▶ [Instructions to follow]: Copy every one of the entries below without changing anything.

Interface element entries
--

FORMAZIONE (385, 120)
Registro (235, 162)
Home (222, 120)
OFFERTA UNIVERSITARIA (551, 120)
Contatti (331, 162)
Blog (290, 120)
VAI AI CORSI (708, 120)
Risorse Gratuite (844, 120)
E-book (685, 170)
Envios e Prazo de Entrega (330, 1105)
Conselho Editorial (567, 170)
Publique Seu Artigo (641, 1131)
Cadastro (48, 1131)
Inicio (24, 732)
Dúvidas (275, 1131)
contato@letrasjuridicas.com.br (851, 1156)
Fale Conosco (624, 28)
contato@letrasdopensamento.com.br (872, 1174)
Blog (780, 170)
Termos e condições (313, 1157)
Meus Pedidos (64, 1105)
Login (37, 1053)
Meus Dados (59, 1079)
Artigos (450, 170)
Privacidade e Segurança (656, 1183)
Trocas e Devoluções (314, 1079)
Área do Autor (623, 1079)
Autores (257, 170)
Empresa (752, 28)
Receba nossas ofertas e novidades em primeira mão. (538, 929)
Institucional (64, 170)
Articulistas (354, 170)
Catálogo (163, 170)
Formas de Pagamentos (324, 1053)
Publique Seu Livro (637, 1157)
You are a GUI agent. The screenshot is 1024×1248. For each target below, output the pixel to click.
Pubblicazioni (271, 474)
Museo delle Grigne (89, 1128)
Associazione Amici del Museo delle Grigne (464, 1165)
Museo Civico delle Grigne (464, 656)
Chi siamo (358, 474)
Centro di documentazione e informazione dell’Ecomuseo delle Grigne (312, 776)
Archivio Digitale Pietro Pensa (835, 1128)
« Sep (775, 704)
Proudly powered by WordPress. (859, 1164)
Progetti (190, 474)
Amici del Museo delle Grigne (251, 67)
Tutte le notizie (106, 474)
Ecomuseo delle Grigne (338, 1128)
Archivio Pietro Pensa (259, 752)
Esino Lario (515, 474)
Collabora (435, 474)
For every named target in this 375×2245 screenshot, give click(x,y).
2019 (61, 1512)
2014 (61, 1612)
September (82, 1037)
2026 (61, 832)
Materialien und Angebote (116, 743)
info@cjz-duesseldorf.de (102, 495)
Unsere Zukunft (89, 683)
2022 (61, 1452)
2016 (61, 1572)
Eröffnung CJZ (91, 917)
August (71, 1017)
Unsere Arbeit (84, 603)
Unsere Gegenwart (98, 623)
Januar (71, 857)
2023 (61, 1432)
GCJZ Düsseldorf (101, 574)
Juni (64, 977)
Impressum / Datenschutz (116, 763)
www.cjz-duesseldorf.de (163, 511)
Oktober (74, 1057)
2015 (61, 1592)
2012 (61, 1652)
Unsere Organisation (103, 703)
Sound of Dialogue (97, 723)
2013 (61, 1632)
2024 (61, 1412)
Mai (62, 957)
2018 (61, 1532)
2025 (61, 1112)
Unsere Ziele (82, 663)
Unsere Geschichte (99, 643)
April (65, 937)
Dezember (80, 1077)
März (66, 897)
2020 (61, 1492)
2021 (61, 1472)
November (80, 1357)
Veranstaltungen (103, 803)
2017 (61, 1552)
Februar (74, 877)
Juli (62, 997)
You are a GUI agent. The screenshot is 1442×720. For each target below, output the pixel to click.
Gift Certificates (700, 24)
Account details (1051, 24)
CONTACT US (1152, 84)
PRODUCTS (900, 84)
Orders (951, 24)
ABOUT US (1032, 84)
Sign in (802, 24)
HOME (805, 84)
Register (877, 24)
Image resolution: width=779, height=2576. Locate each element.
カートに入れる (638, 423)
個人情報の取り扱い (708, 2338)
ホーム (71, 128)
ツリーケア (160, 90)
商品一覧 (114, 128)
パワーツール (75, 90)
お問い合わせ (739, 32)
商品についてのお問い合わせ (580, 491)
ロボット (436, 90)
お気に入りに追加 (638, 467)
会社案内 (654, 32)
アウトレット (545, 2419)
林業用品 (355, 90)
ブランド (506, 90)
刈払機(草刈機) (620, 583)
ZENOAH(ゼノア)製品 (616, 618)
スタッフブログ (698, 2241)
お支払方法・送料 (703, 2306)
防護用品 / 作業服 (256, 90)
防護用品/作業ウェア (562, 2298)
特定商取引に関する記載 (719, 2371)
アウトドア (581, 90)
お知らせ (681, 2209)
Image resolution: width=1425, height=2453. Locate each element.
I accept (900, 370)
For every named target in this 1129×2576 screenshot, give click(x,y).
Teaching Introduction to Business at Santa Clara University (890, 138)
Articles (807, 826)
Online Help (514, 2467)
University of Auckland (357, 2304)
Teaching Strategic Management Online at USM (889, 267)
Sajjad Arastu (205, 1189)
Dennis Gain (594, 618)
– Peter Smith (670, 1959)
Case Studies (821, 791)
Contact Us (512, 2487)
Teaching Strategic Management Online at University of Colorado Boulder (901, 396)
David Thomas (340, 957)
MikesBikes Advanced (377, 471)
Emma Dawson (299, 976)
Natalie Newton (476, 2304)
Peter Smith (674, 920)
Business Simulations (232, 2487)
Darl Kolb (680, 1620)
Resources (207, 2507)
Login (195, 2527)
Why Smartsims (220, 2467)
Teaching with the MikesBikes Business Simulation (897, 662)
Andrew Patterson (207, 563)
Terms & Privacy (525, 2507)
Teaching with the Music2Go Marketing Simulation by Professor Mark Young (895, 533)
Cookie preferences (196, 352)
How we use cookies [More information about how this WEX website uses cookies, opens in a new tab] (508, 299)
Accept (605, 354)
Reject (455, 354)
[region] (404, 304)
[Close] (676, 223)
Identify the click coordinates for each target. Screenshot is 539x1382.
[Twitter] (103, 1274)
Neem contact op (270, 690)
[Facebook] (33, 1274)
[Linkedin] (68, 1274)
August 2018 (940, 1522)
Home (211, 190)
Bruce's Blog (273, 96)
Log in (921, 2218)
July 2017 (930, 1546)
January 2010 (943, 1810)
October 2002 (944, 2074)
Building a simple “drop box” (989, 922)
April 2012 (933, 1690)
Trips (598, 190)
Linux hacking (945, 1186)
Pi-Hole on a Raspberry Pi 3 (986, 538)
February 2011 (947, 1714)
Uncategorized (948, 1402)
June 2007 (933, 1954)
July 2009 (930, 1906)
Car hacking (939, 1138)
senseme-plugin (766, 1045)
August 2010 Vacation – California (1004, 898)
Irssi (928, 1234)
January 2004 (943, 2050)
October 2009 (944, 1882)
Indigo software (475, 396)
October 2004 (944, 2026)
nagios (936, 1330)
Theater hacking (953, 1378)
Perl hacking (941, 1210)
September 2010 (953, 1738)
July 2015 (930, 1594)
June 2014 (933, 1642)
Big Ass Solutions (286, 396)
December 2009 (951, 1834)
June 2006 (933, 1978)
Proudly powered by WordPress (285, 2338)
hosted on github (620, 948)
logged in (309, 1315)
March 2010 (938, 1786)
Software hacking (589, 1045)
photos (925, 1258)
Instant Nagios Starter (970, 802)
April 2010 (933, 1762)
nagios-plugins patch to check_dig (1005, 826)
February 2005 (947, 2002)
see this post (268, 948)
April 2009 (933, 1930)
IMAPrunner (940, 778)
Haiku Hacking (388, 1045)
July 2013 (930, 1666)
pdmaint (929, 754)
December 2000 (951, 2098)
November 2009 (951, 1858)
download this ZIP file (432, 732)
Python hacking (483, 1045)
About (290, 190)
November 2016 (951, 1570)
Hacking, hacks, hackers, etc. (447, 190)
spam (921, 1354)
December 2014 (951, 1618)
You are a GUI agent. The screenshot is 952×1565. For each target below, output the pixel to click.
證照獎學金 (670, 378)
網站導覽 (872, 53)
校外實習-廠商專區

--

▶ [Finished task]:
FORMAZIONE (385, 120)
Registro (235, 162)
Home (222, 120)
OFFERTA UNIVERSITARIA (551, 120)
Contatti (331, 162)
Blog (290, 120)
VAI AI CORSI (708, 120)
Risorse Gratuite (844, 120)
E-book (685, 170)
Envios e Prazo de Entrega (330, 1105)
Conselho Editorial (567, 170)
Publique Seu Artigo (641, 1131)
Cadastro (48, 1131)
Inicio (24, 732)
Dúvidas (275, 1131)
contato@letrasjuridicas.com.br (851, 1156)
Fale Conosco (624, 28)
contato@letrasdopensamento.com.br (872, 1174)
Blog (780, 170)
Termos e condições (313, 1157)
Meus Pedidos (64, 1105)
Login (37, 1053)
Meus Dados (59, 1079)
Artigos (450, 170)
Privacidade e Segurança (656, 1183)
Trocas e Devoluções (314, 1079)
Área do Autor (623, 1079)
Autores (257, 170)
Empresa (752, 28)
Receba nossas ofertas e novidades em primeira mão. (538, 929)
Institucional (64, 170)
Articulistas (354, 170)
Catálogo (163, 170)
Formas de Pagamentos (324, 1053)
Publique Seu Livro (637, 1157)
You are a GUI agent. The screenshot is 1024×1248. For each target below, output the pixel to click.
Pubblicazioni (271, 474)
Museo delle Grigne (89, 1128)
Associazione Amici del Museo delle Grigne (464, 1165)
Museo Civico delle Grigne (464, 656)
Chi siamo (358, 474)
Centro di documentazione e informazione dell’Ecomuseo delle Grigne (312, 776)
Archivio Digitale Pietro Pensa (835, 1128)
« Sep (775, 704)
Proudly powered by WordPress. (859, 1164)
Progetti (190, 474)
Amici del Museo delle Grigne (251, 67)
Tutte le notizie (106, 474)
Ecomuseo delle Grigne (338, 1128)
Archivio Pietro Pensa (259, 752)
Esino Lario (515, 474)
Collabora (435, 474)
For every named target in this 375×2245 screenshot, give click(x,y).
2019 (61, 1512)
2014 (61, 1612)
September (82, 1037)
2026 (61, 832)
Materialien und Angebote (116, 743)
info@cjz-duesseldorf.de (102, 495)
Unsere Zukunft (89, 683)
2022 (61, 1452)
2016 (61, 1572)
Eröffnung CJZ (91, 917)
August (71, 1017)
Unsere Arbeit (84, 603)
Unsere Gegenwart (98, 623)
Januar (71, 857)
2023 (61, 1432)
GCJZ Düsseldorf (101, 574)
Juni (64, 977)
Impressum / Datenschutz (116, 763)
www.cjz-duesseldorf.de (163, 511)
Oktober (74, 1057)
2015 (61, 1592)
2012 (61, 1652)
Unsere Organisation (103, 703)
Sound of Dialogue (97, 723)
2013 (61, 1632)
2024 (61, 1412)
Mai (62, 957)
2018 (61, 1532)
2025 (61, 1112)
Unsere Ziele (82, 663)
Unsere Geschichte (99, 643)
April (65, 937)
Dezember (80, 1077)
März (66, 897)
2020 (61, 1492)
2021 (61, 1472)
November (80, 1357)
Veranstaltungen (103, 803)
2017 (61, 1552)
Februar (74, 877)
Juli (62, 997)
You are a GUI agent. The screenshot is 1442×720. For each target below, output the pixel to click.
Gift Certificates (700, 24)
Account details (1051, 24)
CONTACT US (1152, 84)
PRODUCTS (900, 84)
Orders (951, 24)
ABOUT US (1032, 84)
Sign in (802, 24)
HOME (805, 84)
Register (877, 24)
Image resolution: width=779, height=2576. Locate each element.
カートに入れる (638, 423)
個人情報の取り扱い (708, 2338)
ホーム (71, 128)
ツリーケア (160, 90)
商品一覧 (114, 128)
パワーツール (75, 90)
お問い合わせ (739, 32)
商品についてのお問い合わせ (580, 491)
ロボット (436, 90)
お気に入りに追加 (638, 467)
会社案内 (654, 32)
アウトレット (545, 2419)
林業用品 (355, 90)
ブランド (506, 90)
刈払機(草刈機) (620, 583)
ZENOAH(ゼノア)製品 (616, 618)
スタッフブログ (698, 2241)
お支払方法・送料 (703, 2306)
防護用品 / 作業服 (256, 90)
防護用品/作業ウェア (562, 2298)
特定商取引に関する記載 (719, 2371)
アウトドア (581, 90)
お知らせ (681, 2209)
Image resolution: width=1425, height=2453. Locate each element.
I accept (900, 370)
For every named target in this 1129×2576 screenshot, give click(x,y).
Teaching Introduction to Business at Santa Clara University (890, 138)
Articles (807, 826)
Online Help (514, 2467)
University of Auckland (357, 2304)
Teaching Strategic Management Online at USM (889, 267)
Sajjad Arastu (205, 1189)
Dennis Gain (594, 618)
– Peter Smith (670, 1959)
Case Studies (821, 791)
Contact Us (512, 2487)
Teaching Strategic Management Online at University of Colorado Boulder (901, 396)
David Thomas (340, 957)
MikesBikes Advanced (377, 471)
Emma Dawson (299, 976)
Natalie Newton (476, 2304)
Peter Smith (674, 920)
Business Simulations (232, 2487)
Darl Kolb (680, 1620)
Resources (207, 2507)
Login (195, 2527)
Why Smartsims (220, 2467)
Teaching with the MikesBikes Business Simulation (897, 662)
Andrew Patterson (207, 563)
Terms & Privacy (525, 2507)
Teaching with the Music2Go Marketing Simulation by Professor Mark Young (895, 533)
Cookie preferences (196, 352)
How we use cookies [More information about how this WEX website uses cookies, opens in a new tab] (508, 299)
Accept (605, 354)
Reject (455, 354)
[region] (404, 304)
[Close] (676, 223)
Identify the click coordinates for each target. Screenshot is 539x1382.
[Twitter] (103, 1274)
Neem contact op (270, 690)
[Facebook] (33, 1274)
[Linkedin] (68, 1274)
August 2018 (940, 1522)
Home (211, 190)
Bruce's Blog (273, 96)
Log in (921, 2218)
July 2017 (930, 1546)
January 2010 (943, 1810)
October 2002 (944, 2074)
Building a simple “drop box” (989, 922)
April 2012 (933, 1690)
Trips (598, 190)
Linux hacking (945, 1186)
Pi-Hole on a Raspberry Pi 3 (986, 538)
February 2011 (947, 1714)
Uncategorized (948, 1402)
June 2007 (933, 1954)
July 2009 (930, 1906)
Car hacking (939, 1138)
senseme-plugin (766, 1045)
August 2010 Vacation – California (1004, 898)
Irssi (928, 1234)
January 2004 (943, 2050)
October 2009 (944, 1882)
Indigo software (475, 396)
October 2004 (944, 2026)
nagios (936, 1330)
Theater hacking (953, 1378)
Perl hacking (941, 1210)
September 2010 (953, 1738)
July 2015 (930, 1594)
June 2014 (933, 1642)
Big Ass Solutions (286, 396)
December 2009 (951, 1834)
June 2006 (933, 1978)
Proudly powered by WordPress (285, 2338)
hosted on github (620, 948)
logged in (309, 1315)
March 2010 (938, 1786)
Software hacking (589, 1045)
photos (925, 1258)
Instant Nagios Starter (970, 802)
April 2010 (933, 1762)
nagios-plugins patch to check_dig (1005, 826)
February 2005 (947, 2002)
see this post (268, 948)
April 2009 (933, 1930)
IMAPrunner (940, 778)
Haiku Hacking (388, 1045)
July 2013 (930, 1666)
pdmaint (929, 754)
December 2000 (951, 2098)
November 2009 (951, 1858)
download this ZIP file (432, 732)
Python hacking (483, 1045)
About (290, 190)
November 2016 (951, 1570)
Hacking, hacks, hackers, etc. (447, 190)
spam (921, 1354)
December 2014 (951, 1618)
You are a GUI agent. The screenshot is 952×1565. For each target below, output the pixel to click.
證照獎學金 (670, 378)
網站導覽 (872, 53)
校外實習-廠商專區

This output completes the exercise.